All rolling was open and I was really rolling well, while the party was having worse luck. The encounter would have been a lot easier with more of the party present, of course.

The players started rolling up new characters: the fighter made a ranger (which for the medieval campaign is reskinned as a member of a secret militant order that vows to protect Christendom from monsters; anti-giantkin abilities transferable to another monster type of the player’s choice, since humanoids are not common or even known except as bogeys); the palmer hasn’t decided on a class yet.

New monsters:

Spiked cat-beast. AC 6, HD 3, attacks: two claws  (d6/d6), bite (d4), tail swipe (d4), explosive diarrhea (5′ cone, save vs Breath Weapon or take d4 damage + nausea lasting one turn, character is at half STR). It can make two attacks per round — typically leaping with two claws; if either hits it is latched on and attacks at +2 thereafter. Anyone wounded by the beast has a 25% chance of catching a parasite or disease.

Gryllus, common. All attributes as a Hobgoblin, but they may leap onto each other two high, thus fighting the same foe from one square (an advantage in tight areas like dungeons, and potentially allowing twice as many to swarm a foe a foe as would otherwise be able in open areas). Attack is a bite (d8); possibly some might be armed with spiked helms (damage variable).

Gryllus, abbess. Undefeated, so stats not yet revealed, but obviously able to cast three first level spells in an encounter.

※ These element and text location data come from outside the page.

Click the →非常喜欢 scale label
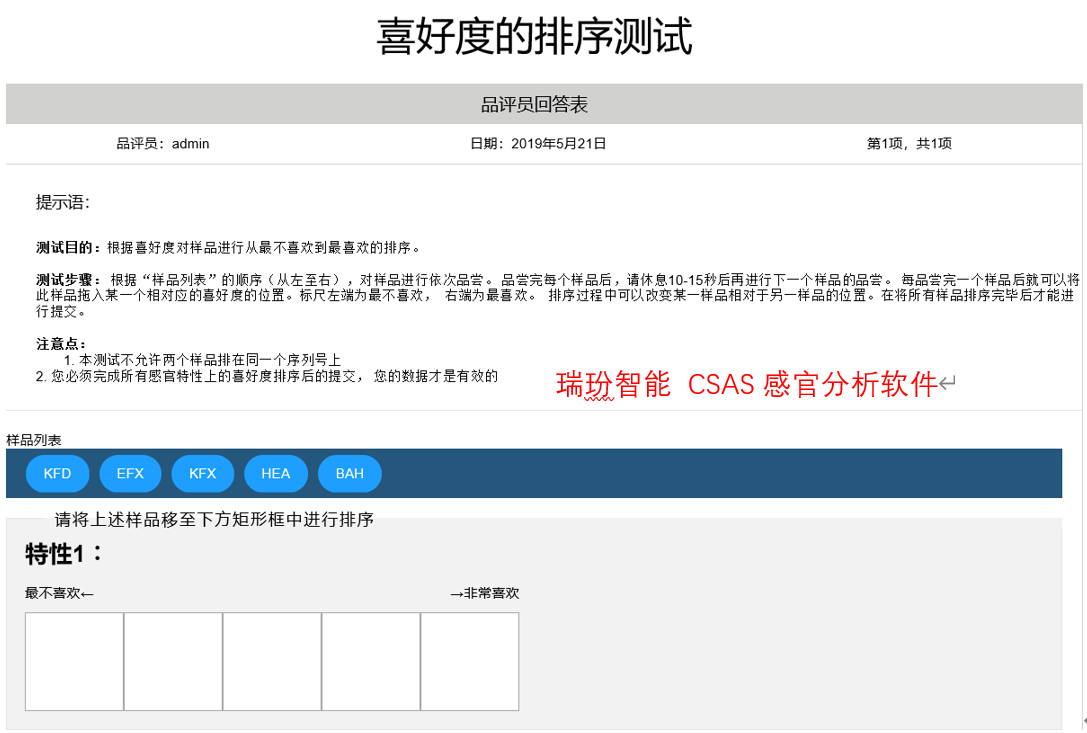The width and height of the screenshot is (1087, 733). click(484, 593)
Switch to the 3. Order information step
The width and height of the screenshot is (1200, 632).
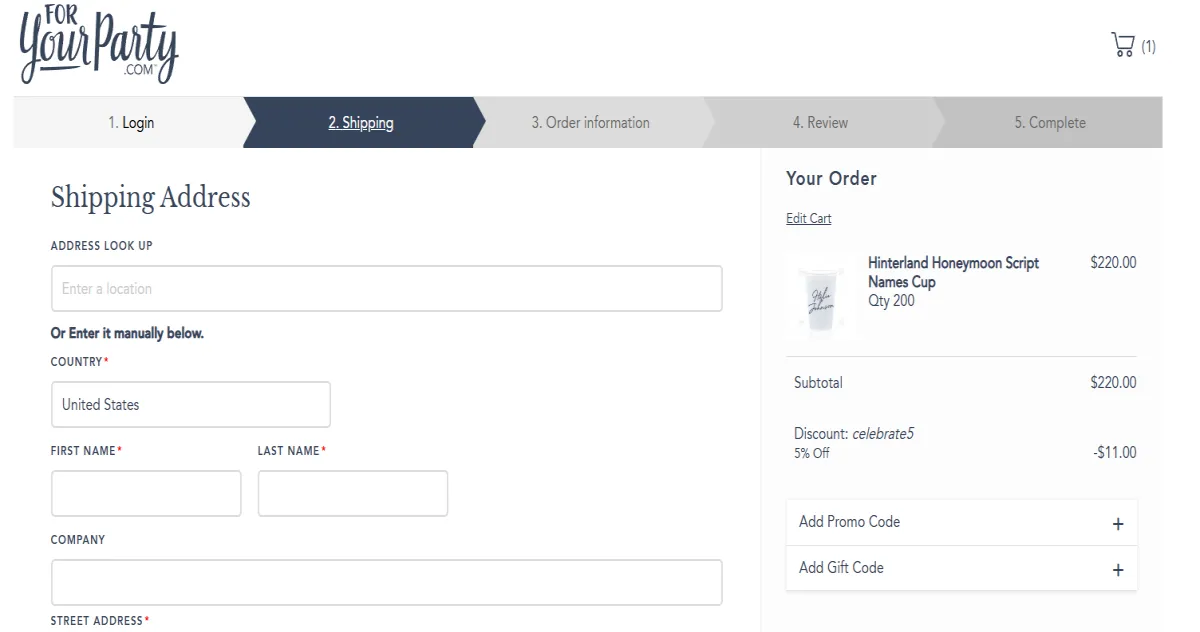click(x=590, y=123)
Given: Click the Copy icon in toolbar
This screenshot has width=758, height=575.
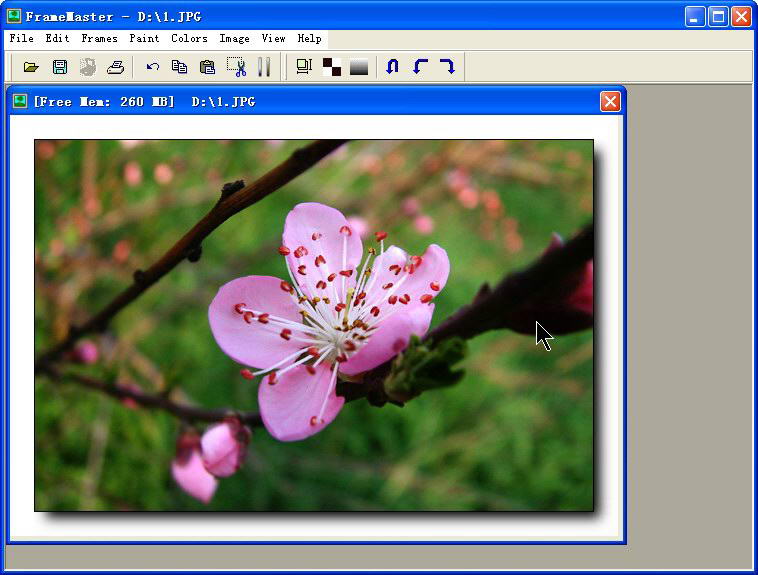Looking at the screenshot, I should (180, 67).
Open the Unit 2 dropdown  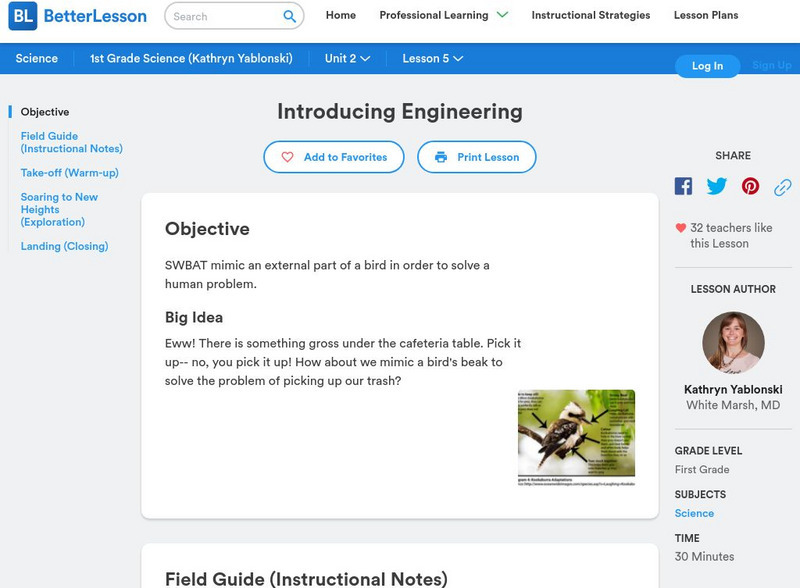coord(347,58)
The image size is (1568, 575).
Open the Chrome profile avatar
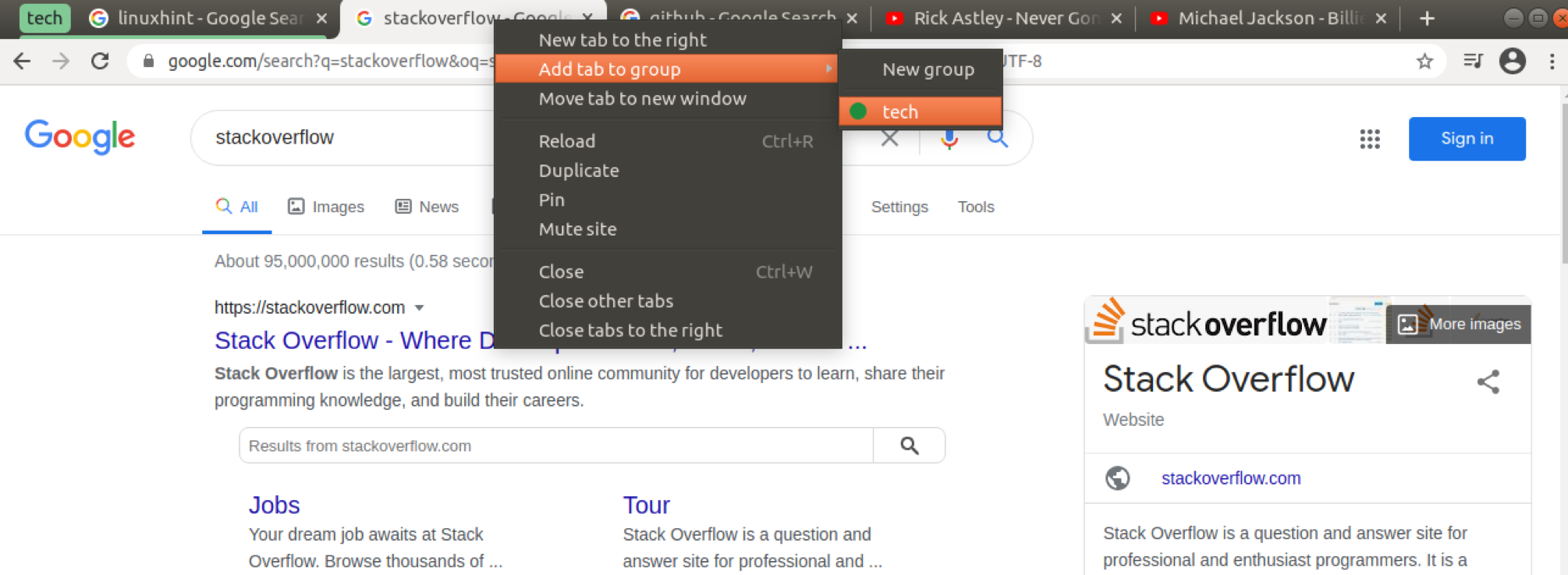tap(1512, 61)
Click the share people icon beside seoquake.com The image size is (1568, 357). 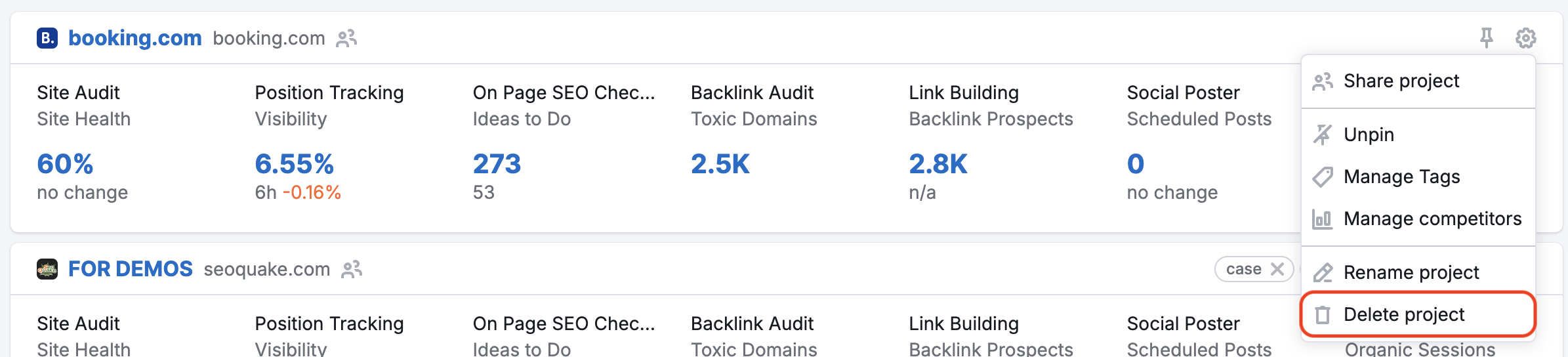[x=352, y=270]
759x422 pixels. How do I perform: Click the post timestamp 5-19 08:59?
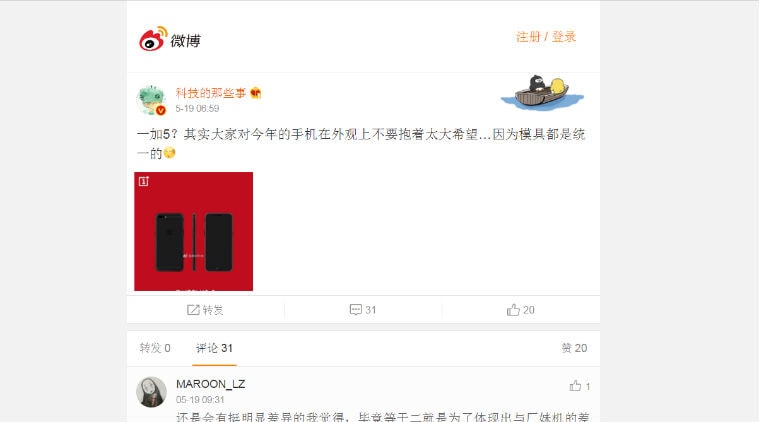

Playtest notes: 1. The Palmer’s ability to cast spells is based on rolling a d20+level+piety+CHA bonus (AD&D reaction mod/5) versus 12+the spell level. Failure means that spell can’t be attempted again that day. I originally had it that one failure meant no further miracles can be attempted at all that day, but this had foiled all the palmers efforts to cast anything the first two sessions. This might need adjustment at higher levels though. 2. The fool’s lack of thief skills until 3rd level is too restrictive for such a poor combatant. I had been modeling it on an assassin’s thief skill advancement, but in hindsight the assassin’s backstab and assassination abilities, as well as shield and weapon use, seem to be better compensation than the fool’s social interaction and missile combat advantages. Plan: give them everything but Find/remove traps and Read languages at first level, but still no backstab and no using scrolls.


*An eye. “Round as pear” is kind of confusing.